| Work request |
Each record below is to be copied word for word, with pictures removed.
START Dataset
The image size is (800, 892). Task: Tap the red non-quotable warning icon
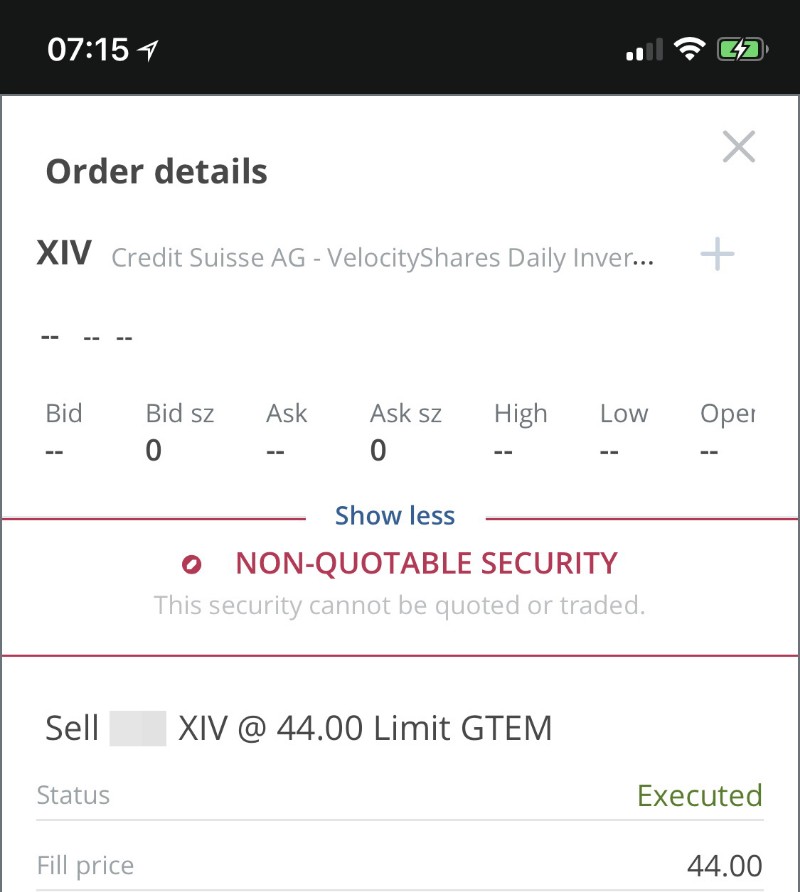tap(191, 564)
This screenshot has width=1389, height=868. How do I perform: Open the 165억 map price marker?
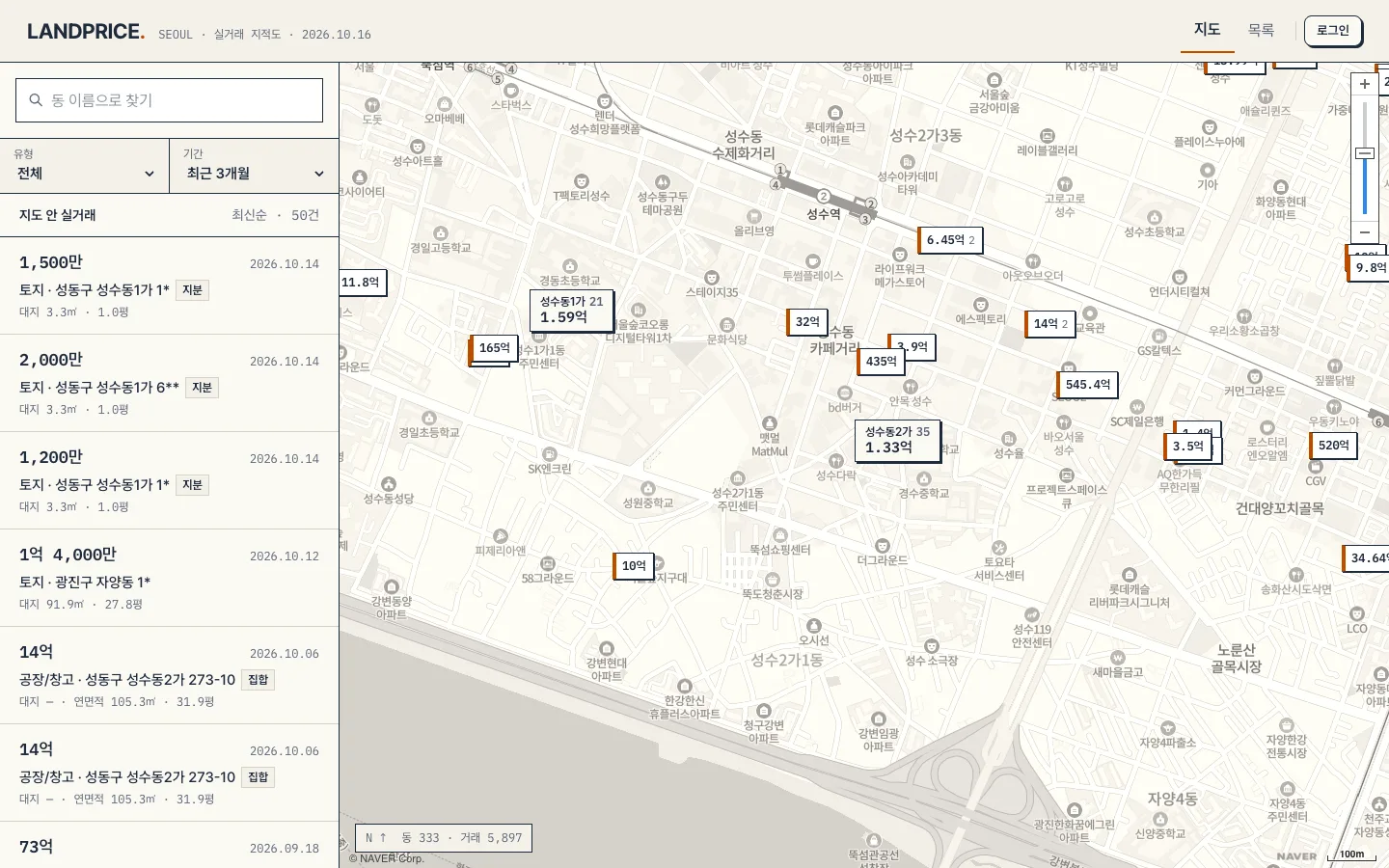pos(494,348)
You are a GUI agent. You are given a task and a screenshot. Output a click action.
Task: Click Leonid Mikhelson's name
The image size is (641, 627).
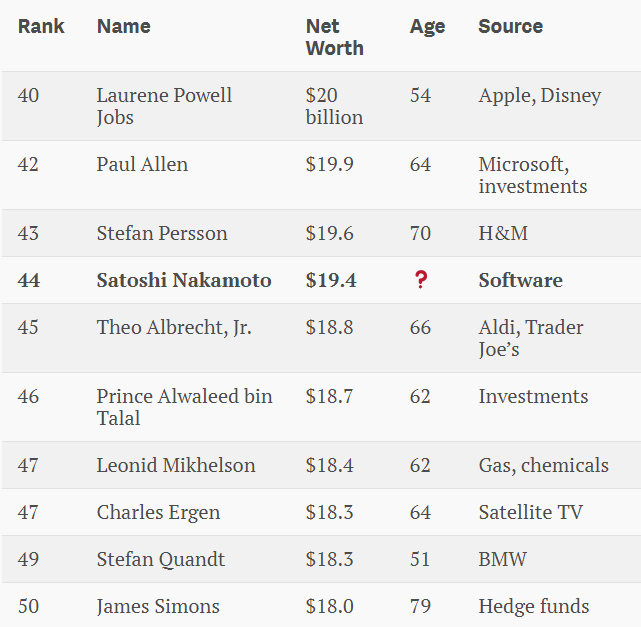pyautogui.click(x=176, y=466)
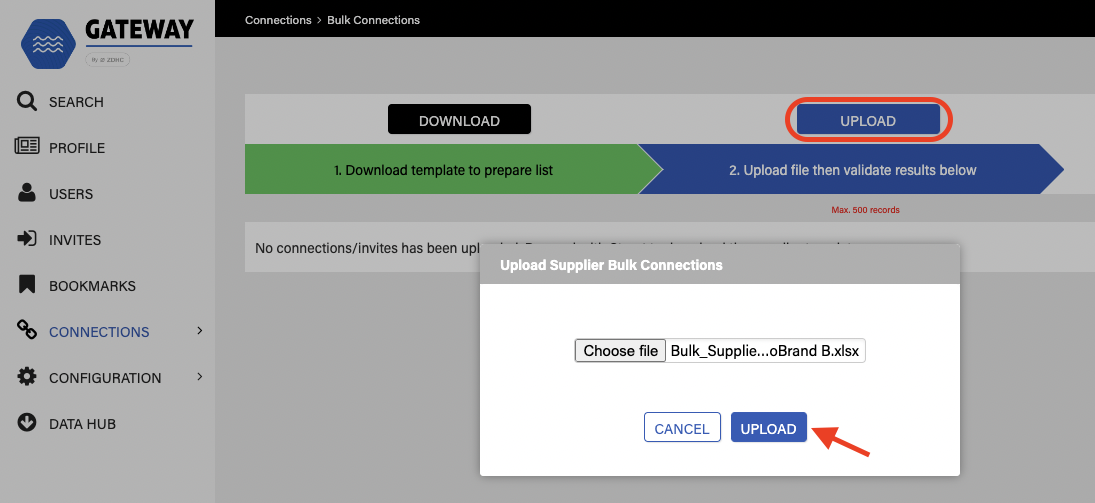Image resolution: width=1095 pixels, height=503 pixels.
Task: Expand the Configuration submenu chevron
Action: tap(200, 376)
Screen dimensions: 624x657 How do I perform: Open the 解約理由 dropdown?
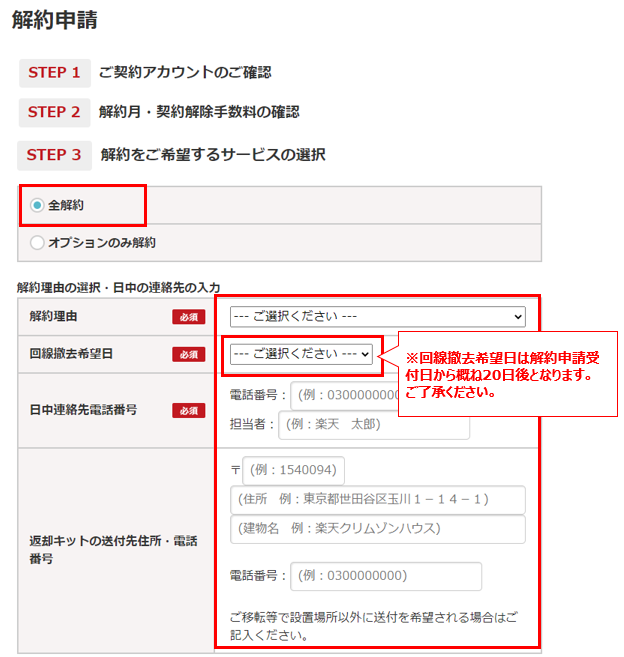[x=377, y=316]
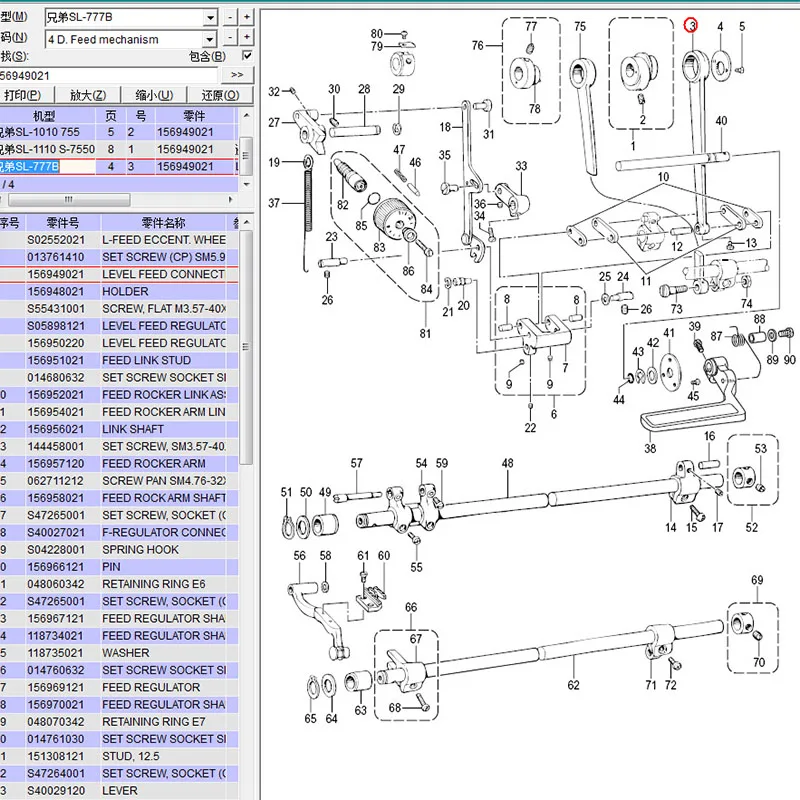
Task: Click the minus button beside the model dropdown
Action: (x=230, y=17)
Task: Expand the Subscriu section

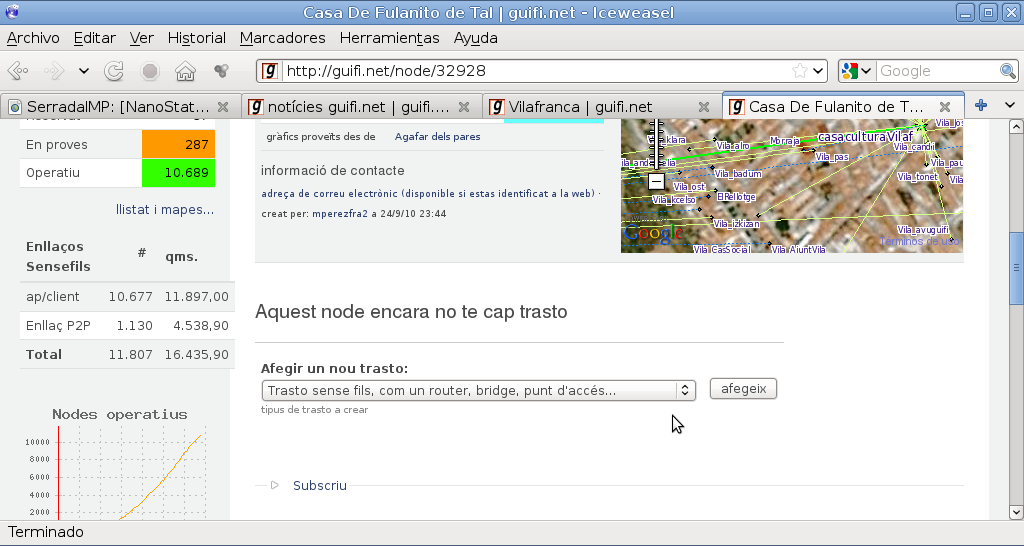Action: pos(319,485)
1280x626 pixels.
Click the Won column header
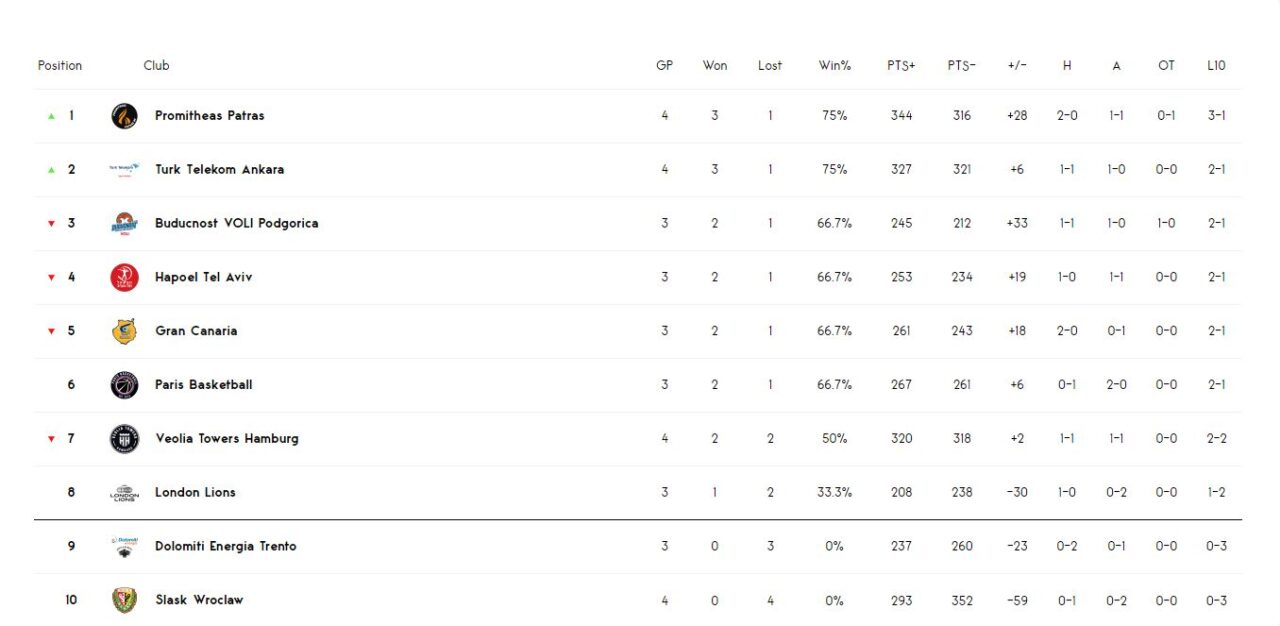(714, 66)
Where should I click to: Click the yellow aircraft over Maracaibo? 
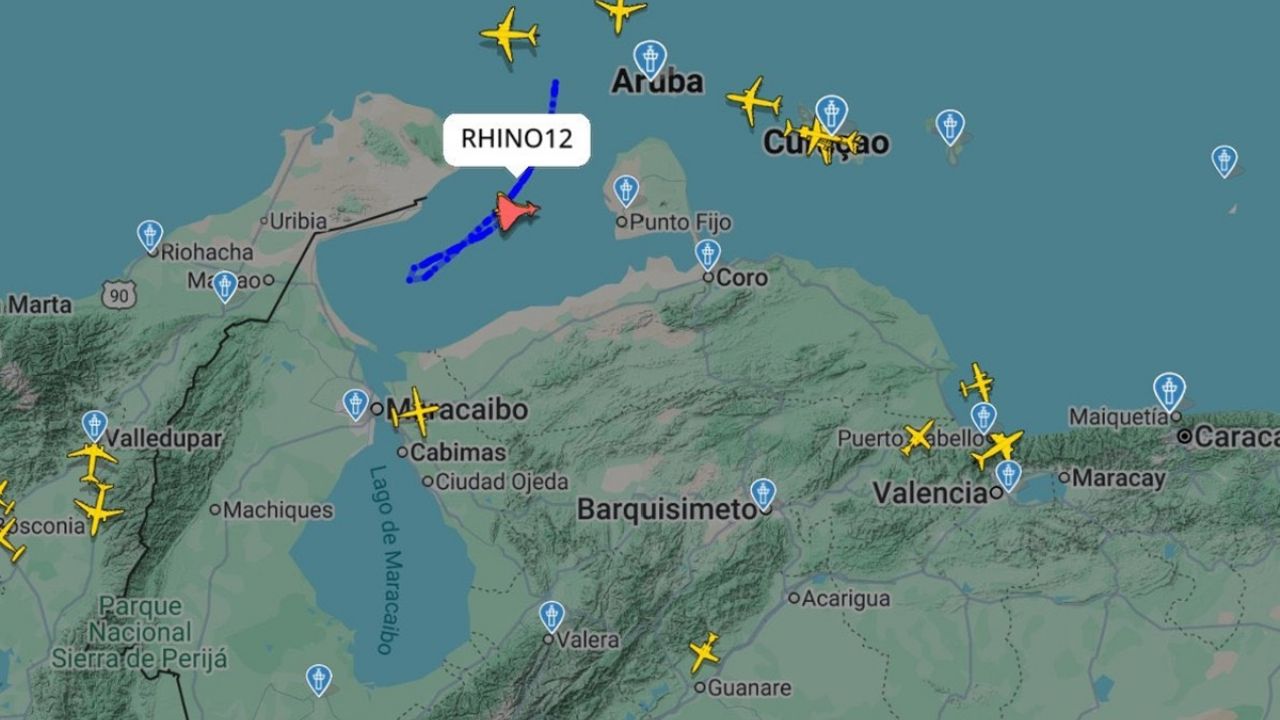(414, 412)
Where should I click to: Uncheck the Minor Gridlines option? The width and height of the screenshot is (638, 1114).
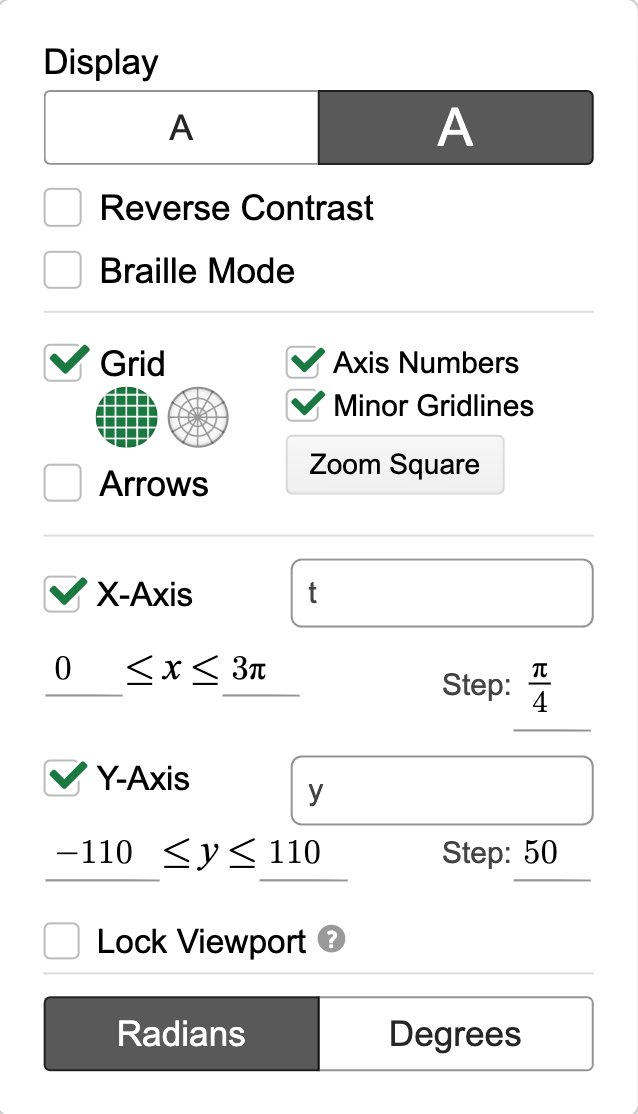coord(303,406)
END Dataset
| Answer to this task |
The image size is (800, 892). Task: Tap the red non-quotable warning icon
tap(191, 564)
This screenshot has width=1389, height=868. How do I perform: Open the 165억 map price marker?
pos(494,348)
You are a GUI agent. You are given a task and a screenshot. Output a click action.
Task: Click Leonid Mikhelson's name
The image size is (641, 627).
pyautogui.click(x=176, y=466)
Image resolution: width=1095 pixels, height=503 pixels.
Task: Expand the Configuration submenu chevron
Action: tap(200, 376)
Screen dimensions: 624x657 How do I perform: Open the 解約理由 dropdown?
[x=377, y=316]
Task: Click the minus button beside the model dropdown
Action: (x=230, y=17)
Task: Expand the Subscriu section

Action: pos(319,485)
1280x626 pixels.
Click the Won column header
(714, 66)
Where should I click to: Click the yellow aircraft over Maracaibo? 
(414, 412)
Where should I click to: Uncheck the Minor Gridlines option? The width and height of the screenshot is (638, 1114).
coord(303,406)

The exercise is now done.